**Source material**
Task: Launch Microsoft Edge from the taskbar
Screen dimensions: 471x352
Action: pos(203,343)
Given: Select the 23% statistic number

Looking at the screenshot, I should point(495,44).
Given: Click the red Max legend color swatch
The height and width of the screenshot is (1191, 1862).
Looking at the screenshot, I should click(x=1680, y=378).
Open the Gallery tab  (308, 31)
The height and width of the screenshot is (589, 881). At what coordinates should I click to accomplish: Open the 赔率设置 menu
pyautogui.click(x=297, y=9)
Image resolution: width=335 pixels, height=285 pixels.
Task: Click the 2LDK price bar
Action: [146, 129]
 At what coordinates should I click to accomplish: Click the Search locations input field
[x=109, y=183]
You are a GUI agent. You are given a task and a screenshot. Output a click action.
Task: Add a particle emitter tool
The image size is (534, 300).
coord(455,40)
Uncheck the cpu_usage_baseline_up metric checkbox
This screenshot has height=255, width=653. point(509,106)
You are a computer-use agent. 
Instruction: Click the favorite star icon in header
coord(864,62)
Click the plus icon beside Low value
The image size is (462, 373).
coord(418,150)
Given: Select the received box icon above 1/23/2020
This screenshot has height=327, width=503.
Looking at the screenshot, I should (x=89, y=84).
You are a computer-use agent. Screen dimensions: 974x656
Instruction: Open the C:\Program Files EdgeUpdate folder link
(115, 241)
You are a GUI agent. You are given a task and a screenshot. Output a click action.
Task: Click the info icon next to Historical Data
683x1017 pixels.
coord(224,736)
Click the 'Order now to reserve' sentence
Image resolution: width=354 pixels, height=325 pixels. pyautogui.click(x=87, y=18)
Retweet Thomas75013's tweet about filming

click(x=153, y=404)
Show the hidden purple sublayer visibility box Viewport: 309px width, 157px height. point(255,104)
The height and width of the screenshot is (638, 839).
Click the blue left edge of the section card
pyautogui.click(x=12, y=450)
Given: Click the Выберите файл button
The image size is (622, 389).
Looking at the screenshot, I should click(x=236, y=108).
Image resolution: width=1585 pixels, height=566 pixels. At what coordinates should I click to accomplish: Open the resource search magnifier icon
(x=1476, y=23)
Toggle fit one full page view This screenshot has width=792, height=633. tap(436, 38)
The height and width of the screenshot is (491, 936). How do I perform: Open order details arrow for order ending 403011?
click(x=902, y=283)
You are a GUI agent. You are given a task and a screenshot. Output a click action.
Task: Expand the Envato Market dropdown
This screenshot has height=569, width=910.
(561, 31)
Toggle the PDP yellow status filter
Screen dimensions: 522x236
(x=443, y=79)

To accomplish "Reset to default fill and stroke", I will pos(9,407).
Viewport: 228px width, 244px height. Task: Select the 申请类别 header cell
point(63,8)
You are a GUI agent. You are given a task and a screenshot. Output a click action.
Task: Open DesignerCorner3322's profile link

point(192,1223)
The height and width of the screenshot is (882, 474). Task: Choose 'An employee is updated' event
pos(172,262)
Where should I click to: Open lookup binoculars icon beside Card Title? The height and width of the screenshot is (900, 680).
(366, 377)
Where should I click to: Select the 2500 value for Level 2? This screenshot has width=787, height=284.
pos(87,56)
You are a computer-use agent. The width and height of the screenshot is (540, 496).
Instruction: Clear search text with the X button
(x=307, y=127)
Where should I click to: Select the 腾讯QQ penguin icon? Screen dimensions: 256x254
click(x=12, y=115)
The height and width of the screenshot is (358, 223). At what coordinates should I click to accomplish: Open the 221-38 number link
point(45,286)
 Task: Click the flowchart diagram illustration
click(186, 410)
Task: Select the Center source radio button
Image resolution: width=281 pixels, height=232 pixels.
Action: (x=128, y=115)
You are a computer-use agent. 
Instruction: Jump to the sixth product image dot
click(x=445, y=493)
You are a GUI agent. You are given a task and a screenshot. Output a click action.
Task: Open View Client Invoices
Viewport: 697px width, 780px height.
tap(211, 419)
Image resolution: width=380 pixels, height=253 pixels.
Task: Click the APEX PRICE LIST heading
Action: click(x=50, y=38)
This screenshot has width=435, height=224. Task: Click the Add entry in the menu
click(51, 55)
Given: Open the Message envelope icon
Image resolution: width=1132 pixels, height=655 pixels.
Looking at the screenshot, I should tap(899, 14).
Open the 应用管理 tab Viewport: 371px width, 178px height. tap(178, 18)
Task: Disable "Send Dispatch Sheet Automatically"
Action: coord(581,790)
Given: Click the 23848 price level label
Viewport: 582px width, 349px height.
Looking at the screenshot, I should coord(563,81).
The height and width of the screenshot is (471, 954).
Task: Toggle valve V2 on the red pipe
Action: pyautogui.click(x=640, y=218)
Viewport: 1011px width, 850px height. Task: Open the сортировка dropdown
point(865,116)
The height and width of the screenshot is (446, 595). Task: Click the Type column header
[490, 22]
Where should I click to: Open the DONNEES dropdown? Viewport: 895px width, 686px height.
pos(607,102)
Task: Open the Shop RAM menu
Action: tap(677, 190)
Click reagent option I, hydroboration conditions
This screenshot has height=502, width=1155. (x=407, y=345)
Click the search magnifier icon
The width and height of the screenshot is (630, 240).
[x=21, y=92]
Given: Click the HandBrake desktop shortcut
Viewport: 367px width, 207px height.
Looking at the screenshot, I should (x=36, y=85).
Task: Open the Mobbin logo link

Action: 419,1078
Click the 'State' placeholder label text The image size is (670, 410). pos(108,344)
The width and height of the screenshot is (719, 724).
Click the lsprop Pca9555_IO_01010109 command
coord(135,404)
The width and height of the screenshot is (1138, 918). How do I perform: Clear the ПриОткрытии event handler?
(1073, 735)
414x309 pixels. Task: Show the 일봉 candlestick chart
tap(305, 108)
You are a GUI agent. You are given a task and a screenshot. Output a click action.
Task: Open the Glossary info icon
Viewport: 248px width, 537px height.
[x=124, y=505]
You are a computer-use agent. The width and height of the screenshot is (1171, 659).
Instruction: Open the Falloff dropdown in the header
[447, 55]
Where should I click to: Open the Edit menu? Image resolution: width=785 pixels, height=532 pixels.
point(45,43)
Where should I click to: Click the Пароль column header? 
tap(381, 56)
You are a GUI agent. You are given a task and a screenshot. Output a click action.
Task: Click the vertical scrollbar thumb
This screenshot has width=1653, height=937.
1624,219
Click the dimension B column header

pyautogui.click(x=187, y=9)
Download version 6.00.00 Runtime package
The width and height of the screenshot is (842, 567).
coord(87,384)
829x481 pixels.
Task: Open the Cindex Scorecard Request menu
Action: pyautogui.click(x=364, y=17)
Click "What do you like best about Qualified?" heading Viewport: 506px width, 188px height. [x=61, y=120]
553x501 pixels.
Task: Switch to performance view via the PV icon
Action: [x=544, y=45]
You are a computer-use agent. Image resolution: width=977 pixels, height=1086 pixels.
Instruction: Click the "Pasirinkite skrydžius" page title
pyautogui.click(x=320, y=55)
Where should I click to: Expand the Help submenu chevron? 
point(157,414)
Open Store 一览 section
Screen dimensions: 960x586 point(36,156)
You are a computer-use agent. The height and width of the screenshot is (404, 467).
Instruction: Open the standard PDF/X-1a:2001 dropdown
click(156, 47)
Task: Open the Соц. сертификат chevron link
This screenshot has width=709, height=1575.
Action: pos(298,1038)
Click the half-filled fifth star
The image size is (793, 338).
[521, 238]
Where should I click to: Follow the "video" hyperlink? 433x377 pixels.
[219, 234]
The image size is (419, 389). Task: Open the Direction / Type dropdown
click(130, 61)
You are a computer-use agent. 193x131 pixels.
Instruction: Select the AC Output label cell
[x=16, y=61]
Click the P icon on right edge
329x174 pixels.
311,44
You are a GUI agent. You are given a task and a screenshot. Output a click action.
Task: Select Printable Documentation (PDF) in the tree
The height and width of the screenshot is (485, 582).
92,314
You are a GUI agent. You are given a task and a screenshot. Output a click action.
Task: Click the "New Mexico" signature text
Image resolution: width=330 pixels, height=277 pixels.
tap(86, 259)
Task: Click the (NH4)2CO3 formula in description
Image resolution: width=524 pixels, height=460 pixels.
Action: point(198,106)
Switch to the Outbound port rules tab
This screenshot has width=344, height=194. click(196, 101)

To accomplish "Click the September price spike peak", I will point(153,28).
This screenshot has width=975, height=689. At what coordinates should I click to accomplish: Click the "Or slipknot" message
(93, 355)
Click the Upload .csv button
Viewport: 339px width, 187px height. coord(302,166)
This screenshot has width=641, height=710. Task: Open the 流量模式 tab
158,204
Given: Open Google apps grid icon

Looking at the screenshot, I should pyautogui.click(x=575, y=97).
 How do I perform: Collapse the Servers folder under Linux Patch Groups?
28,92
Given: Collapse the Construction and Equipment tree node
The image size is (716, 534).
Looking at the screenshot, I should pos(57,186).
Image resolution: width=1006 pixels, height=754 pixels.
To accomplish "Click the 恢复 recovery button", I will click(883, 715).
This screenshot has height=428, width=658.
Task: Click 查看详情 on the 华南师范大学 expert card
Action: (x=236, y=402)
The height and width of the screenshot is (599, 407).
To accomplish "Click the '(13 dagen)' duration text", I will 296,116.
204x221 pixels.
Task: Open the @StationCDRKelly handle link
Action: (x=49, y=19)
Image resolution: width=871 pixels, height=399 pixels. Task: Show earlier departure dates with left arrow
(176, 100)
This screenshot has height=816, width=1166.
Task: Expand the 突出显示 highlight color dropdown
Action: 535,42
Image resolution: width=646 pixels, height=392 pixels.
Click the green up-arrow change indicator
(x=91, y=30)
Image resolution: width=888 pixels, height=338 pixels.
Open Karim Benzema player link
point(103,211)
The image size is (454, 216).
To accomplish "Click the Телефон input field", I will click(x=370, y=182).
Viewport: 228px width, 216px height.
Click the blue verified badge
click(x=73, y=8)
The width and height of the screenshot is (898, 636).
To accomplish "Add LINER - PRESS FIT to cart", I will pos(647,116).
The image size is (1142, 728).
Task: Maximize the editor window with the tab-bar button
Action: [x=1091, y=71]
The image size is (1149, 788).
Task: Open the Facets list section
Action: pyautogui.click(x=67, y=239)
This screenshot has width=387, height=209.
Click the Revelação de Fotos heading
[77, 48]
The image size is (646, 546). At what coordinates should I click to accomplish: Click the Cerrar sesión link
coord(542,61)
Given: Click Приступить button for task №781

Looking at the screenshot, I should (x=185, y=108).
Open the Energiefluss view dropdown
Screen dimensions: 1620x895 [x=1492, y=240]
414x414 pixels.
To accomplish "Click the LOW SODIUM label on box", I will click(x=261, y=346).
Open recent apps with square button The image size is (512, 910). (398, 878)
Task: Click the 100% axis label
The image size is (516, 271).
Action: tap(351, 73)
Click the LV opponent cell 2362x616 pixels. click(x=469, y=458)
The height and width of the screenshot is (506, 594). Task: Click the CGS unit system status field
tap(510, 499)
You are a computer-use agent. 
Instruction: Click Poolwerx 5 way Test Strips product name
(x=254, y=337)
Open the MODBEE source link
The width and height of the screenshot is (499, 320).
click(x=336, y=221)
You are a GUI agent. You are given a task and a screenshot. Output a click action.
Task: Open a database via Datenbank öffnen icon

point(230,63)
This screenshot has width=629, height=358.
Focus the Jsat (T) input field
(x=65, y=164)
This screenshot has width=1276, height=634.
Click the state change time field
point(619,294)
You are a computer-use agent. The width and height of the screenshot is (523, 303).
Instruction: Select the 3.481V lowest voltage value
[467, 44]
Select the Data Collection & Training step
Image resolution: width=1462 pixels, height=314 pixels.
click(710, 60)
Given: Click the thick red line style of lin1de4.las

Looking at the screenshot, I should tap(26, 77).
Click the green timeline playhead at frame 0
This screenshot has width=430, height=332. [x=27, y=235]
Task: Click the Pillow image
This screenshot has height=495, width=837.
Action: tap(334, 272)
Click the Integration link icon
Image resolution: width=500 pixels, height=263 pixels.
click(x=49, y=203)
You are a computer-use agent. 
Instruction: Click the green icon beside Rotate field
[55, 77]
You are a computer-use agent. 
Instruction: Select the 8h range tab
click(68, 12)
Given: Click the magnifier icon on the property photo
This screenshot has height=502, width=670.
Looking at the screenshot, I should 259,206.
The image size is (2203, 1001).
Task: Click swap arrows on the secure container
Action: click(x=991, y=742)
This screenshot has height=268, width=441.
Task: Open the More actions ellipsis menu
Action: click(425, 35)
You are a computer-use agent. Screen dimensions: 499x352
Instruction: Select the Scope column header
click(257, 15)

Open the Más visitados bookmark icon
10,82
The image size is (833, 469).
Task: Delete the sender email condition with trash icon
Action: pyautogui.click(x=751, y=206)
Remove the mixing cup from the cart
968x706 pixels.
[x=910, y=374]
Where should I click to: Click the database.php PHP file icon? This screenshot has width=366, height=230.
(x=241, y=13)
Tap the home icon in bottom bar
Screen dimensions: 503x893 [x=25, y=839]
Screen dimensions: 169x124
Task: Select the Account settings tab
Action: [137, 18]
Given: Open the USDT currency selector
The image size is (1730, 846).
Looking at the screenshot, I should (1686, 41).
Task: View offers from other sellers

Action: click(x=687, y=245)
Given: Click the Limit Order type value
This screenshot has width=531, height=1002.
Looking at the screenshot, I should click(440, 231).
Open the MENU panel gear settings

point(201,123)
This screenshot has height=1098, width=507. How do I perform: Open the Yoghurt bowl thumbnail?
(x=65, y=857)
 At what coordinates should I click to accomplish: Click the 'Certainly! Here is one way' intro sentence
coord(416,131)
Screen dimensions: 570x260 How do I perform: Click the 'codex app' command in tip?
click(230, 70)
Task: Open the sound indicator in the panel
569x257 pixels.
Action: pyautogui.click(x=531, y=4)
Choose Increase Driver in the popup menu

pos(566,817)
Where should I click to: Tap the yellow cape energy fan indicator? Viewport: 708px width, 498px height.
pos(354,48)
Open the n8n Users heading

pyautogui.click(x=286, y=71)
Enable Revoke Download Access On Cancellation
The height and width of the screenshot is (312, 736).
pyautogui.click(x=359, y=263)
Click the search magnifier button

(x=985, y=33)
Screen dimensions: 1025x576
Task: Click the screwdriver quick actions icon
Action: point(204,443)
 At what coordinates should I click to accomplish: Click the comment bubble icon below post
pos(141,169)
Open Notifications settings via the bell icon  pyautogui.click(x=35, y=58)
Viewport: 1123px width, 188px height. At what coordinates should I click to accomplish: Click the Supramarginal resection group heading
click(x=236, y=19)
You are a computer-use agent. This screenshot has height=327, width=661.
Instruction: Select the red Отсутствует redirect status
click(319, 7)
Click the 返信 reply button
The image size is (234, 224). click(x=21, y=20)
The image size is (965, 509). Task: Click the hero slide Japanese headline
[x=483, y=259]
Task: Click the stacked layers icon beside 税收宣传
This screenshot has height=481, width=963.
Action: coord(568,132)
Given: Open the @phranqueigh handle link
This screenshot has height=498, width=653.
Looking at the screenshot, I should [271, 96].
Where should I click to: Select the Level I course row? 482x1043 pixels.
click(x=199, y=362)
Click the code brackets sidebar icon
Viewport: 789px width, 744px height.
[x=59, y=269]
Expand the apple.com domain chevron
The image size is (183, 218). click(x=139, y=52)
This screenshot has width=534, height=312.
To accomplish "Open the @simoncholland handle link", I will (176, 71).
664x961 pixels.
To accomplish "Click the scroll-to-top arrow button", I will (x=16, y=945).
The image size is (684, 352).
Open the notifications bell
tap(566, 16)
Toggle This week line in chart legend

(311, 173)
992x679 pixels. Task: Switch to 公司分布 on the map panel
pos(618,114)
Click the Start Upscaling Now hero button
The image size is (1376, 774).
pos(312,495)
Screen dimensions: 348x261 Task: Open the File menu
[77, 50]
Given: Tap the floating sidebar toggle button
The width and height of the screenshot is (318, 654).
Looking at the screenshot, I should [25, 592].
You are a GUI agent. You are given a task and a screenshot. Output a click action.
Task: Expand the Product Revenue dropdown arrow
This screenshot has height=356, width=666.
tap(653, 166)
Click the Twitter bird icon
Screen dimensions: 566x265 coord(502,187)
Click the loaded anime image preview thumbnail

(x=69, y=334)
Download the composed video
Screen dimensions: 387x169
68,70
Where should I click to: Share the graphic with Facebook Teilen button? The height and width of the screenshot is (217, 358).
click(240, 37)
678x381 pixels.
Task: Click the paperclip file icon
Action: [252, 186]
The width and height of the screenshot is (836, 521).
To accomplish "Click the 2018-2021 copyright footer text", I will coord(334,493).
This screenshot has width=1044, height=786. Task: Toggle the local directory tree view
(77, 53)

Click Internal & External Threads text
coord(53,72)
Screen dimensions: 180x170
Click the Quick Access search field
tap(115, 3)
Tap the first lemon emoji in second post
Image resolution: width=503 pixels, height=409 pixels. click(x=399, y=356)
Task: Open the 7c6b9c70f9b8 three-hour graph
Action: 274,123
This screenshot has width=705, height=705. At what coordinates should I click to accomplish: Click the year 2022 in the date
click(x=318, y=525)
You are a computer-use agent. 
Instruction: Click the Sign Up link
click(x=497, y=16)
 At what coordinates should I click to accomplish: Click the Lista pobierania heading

**Task to complete**
Look back at the entries above and repeat, unchanged, every line from the line holding "The width and height of the screenshot is (499, 320)." through the line holding "Given: Click the magnifier".

**Solution for this problem**
The width and height of the screenshot is (499, 320).
click(x=336, y=221)
You are a GUI agent. You are given a task and a screenshot. Output a click action.
Task: Open a database via Datenbank öffnen icon

point(230,63)
This screenshot has width=629, height=358.
Focus the Jsat (T) input field
(x=65, y=164)
This screenshot has width=1276, height=634.
Click the state change time field
point(619,294)
You are a computer-use agent. The width and height of the screenshot is (523, 303).
Instruction: Select the 3.481V lowest voltage value
[467, 44]
Select the Data Collection & Training step
Image resolution: width=1462 pixels, height=314 pixels.
click(710, 60)
Given: Click the thick red line style of lin1de4.las

Looking at the screenshot, I should tap(26, 77).
Click the green timeline playhead at frame 0
This screenshot has width=430, height=332. [x=27, y=235]
Task: Click the Pillow image
This screenshot has height=495, width=837.
Action: tap(334, 272)
Click the Integration link icon
Image resolution: width=500 pixels, height=263 pixels.
click(x=49, y=203)
You are a computer-use agent. 
Instruction: Click the green icon beside Rotate field
[55, 77]
You are a computer-use agent. 
Instruction: Select the 8h range tab
click(68, 12)
Given: Click the magnifier icon on the property photo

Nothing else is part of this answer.